## Collection entries
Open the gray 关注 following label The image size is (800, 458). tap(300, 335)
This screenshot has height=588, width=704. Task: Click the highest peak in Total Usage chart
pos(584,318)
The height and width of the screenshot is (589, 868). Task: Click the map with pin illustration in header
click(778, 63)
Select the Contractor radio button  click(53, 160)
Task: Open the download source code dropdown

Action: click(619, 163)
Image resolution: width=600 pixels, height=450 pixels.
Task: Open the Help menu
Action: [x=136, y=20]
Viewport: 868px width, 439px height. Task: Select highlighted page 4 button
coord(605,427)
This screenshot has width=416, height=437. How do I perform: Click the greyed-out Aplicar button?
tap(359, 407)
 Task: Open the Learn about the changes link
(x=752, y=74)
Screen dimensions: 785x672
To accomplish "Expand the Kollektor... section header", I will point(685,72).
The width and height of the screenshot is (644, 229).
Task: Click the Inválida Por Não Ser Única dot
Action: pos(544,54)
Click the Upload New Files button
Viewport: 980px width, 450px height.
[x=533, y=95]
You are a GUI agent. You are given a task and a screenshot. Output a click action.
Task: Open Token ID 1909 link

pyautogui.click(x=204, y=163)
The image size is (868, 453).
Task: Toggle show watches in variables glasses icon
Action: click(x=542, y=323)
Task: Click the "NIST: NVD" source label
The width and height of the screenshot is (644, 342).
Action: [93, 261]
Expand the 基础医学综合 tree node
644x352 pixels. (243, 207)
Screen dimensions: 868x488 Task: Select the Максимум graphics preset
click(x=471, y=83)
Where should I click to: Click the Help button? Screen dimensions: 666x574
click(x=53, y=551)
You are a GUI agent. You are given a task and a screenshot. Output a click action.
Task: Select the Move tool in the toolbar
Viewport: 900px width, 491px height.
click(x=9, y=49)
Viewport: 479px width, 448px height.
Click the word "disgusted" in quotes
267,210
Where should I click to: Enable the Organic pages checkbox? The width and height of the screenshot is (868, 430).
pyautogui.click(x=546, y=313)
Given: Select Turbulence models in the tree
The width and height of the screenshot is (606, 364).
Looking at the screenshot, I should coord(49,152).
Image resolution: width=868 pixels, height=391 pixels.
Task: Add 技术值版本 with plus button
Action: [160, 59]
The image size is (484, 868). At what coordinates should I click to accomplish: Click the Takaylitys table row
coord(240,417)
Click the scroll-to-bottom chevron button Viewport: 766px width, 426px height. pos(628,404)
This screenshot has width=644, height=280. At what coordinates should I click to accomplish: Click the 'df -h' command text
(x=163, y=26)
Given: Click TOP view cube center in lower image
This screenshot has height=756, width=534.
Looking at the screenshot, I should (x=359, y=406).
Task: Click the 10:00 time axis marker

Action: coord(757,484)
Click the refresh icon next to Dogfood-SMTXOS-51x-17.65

## Problem to work on
Only the lines from the one that contains "Click the scroll-to-bottom" to the end of the data should be output, exactly as they appear.

## Response to the task
Click the scroll-to-bottom chevron button Viewport: 766px width, 426px height. pos(628,404)
This screenshot has width=644, height=280. At what coordinates should I click to accomplish: Click the 'df -h' command text
(x=163, y=26)
Given: Click TOP view cube center in lower image
This screenshot has height=756, width=534.
Looking at the screenshot, I should (x=359, y=406).
Task: Click the 10:00 time axis marker

Action: coord(757,484)
Click the refresh icon next to Dogfood-SMTXOS-51x-17.65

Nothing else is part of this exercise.